(Exercise directions): After finding the line with "Instruction: Click the", restate it and each remaining line of the material word for word, omitting every picture.

_ _ _ _ _

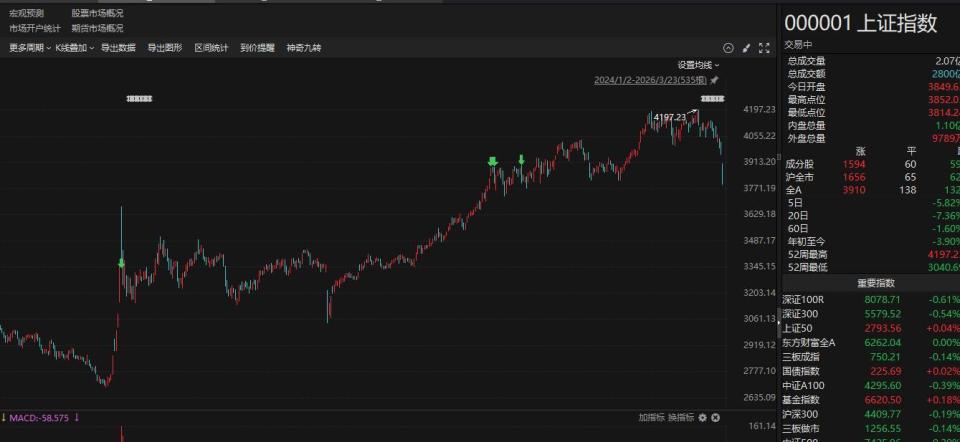Open MACD indicator settings gear icon
960x442 pixels.
[x=703, y=418]
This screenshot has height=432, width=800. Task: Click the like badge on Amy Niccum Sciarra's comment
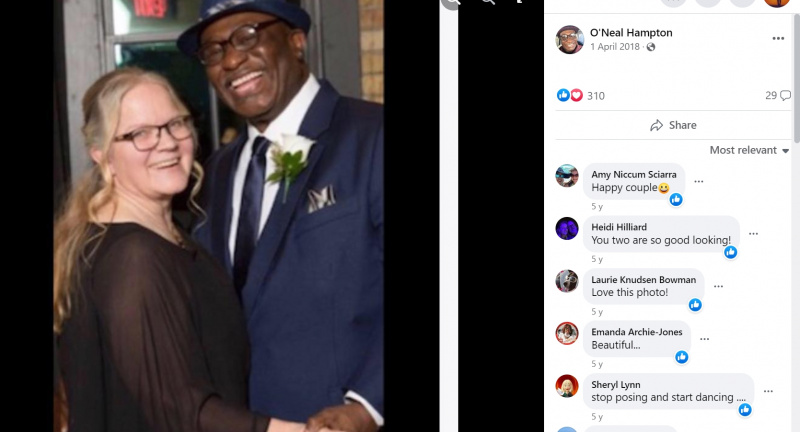click(x=676, y=199)
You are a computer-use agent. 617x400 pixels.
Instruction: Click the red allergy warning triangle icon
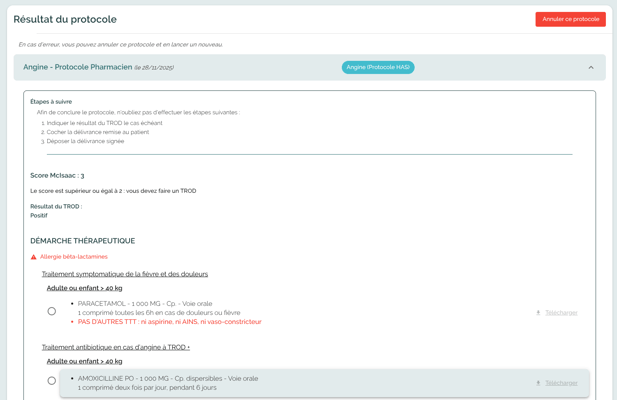coord(33,257)
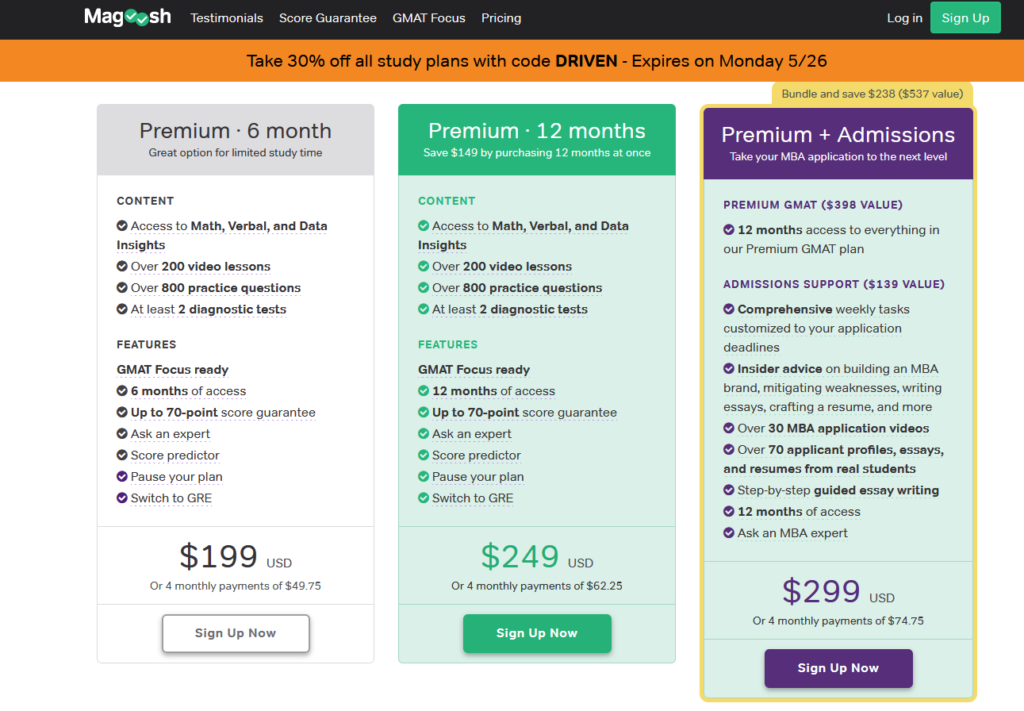1024x711 pixels.
Task: Click green checkmark beside At least 2 diagnostic tests
Action: pos(423,310)
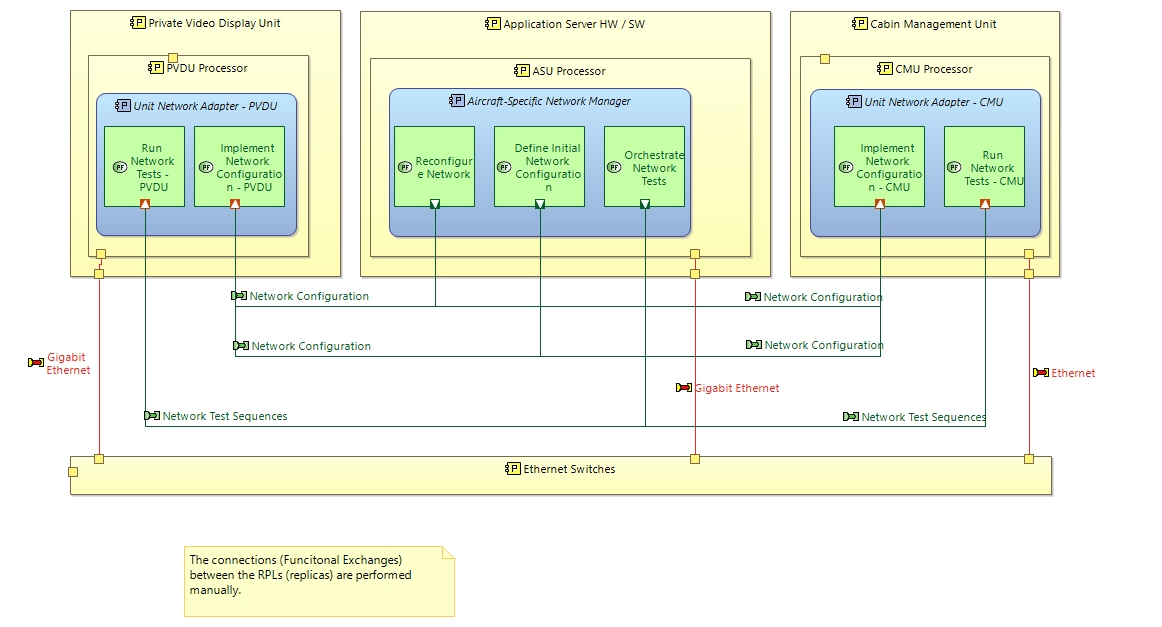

_ _ _ _ _

(The answer):
Instruction: Click the red allergy warning triangle icon
coord(33,257)
1024x711 pixels.
Task: Click green checkmark beside At least 2 diagnostic tests
Action: pos(423,310)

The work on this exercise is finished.